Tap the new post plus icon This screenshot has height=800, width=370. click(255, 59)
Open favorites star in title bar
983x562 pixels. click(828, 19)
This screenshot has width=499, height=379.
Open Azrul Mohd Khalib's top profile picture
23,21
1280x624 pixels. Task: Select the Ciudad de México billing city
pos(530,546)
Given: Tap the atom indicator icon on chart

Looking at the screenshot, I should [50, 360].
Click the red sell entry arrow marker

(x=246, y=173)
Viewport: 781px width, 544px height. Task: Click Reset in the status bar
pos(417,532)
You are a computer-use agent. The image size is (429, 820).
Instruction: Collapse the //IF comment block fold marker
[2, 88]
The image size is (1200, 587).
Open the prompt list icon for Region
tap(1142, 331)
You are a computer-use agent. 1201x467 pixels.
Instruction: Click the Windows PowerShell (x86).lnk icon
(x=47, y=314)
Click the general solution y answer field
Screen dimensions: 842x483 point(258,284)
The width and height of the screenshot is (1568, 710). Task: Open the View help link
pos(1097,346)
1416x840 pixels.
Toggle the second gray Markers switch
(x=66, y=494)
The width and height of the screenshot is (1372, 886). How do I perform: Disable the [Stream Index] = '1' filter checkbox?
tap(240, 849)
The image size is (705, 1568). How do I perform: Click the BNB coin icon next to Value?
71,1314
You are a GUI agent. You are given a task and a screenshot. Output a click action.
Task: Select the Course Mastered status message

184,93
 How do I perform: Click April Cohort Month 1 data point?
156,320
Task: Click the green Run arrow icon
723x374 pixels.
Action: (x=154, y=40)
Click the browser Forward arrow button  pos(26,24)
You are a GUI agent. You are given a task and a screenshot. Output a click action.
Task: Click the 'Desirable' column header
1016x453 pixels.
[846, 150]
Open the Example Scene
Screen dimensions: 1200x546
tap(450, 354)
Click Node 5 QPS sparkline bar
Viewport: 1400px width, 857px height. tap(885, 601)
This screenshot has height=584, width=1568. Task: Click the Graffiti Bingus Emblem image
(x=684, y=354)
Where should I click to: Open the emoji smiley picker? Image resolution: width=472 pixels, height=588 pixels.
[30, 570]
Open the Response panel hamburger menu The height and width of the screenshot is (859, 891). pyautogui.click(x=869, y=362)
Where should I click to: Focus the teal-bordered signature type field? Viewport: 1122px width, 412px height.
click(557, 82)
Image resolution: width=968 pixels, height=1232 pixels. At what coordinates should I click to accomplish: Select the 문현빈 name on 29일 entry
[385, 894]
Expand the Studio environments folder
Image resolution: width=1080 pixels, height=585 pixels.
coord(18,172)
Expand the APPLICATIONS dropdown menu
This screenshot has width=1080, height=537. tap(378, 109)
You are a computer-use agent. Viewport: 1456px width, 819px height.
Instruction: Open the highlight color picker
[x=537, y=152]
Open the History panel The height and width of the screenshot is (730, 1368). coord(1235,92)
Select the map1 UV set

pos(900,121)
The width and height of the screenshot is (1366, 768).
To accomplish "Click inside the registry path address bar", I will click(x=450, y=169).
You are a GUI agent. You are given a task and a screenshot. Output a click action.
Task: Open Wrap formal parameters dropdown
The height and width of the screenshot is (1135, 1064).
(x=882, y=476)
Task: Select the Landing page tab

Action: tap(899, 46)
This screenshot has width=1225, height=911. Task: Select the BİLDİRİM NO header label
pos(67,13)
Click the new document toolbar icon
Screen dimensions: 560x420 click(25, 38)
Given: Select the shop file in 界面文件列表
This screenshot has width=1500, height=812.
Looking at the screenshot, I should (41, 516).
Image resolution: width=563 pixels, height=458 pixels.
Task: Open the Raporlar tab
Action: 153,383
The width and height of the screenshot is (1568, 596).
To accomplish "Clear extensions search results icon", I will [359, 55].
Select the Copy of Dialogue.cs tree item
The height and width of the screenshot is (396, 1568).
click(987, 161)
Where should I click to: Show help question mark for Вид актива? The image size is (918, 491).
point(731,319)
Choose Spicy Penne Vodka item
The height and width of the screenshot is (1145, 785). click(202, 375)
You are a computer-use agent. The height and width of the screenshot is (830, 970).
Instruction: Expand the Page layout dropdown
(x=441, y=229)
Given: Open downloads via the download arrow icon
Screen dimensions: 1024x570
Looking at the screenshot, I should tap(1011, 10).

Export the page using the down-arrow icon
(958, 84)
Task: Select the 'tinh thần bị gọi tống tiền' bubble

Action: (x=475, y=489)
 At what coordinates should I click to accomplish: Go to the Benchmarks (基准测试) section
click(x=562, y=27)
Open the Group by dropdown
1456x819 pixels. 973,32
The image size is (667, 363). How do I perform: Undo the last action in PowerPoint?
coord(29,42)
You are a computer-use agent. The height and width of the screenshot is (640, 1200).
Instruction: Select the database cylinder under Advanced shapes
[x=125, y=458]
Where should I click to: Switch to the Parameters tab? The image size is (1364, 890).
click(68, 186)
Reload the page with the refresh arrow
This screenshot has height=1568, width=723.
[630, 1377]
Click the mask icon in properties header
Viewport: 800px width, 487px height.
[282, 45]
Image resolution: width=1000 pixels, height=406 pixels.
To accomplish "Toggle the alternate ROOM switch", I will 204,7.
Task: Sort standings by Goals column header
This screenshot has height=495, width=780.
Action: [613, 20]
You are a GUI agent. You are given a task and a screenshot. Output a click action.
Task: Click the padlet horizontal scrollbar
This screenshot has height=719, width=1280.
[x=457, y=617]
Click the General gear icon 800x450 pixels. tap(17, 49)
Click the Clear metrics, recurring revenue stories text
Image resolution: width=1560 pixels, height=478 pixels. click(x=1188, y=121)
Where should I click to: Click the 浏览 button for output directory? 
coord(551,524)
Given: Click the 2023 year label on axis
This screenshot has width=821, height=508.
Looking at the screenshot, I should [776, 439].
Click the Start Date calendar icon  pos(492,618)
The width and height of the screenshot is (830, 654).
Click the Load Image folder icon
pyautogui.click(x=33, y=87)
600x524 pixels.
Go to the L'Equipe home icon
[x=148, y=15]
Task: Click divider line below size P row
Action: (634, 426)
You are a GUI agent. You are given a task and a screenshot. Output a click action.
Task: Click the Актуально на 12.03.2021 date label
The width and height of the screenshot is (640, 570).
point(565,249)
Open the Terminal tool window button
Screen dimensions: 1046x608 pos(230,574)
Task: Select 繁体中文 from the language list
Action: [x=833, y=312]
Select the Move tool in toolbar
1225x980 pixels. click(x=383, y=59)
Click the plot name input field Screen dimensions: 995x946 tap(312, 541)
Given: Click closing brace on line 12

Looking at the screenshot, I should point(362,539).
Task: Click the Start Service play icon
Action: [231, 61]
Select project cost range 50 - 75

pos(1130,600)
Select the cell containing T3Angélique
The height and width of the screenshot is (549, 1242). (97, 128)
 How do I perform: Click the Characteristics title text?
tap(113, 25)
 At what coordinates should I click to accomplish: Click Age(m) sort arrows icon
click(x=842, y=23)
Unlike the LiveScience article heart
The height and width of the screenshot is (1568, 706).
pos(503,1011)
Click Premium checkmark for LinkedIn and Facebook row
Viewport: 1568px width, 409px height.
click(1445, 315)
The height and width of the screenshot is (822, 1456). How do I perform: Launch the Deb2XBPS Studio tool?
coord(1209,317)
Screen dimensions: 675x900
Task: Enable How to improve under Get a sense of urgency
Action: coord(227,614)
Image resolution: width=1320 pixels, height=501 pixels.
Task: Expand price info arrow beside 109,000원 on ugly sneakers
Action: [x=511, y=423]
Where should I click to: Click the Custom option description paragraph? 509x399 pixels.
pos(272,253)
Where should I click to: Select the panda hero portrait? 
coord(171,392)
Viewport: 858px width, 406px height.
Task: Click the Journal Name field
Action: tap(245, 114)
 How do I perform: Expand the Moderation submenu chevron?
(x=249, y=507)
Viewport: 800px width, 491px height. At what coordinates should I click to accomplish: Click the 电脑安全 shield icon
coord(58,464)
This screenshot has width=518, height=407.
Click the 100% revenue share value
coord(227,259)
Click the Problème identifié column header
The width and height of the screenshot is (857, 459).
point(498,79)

------------------------------------------------------------

**TASK:** Output the lines above exactly, but only those between the line holding "Instruction: Select the" and the line holding "Reload the page with the refresh arrow", inclusive.

**SOLUTION FOR THIS PROBLEM:**
Instruction: Select the database cylinder under Advanced shapes
[x=125, y=458]
Where should I click to: Switch to the Parameters tab? The image size is (1364, 890).
click(68, 186)
Reload the page with the refresh arrow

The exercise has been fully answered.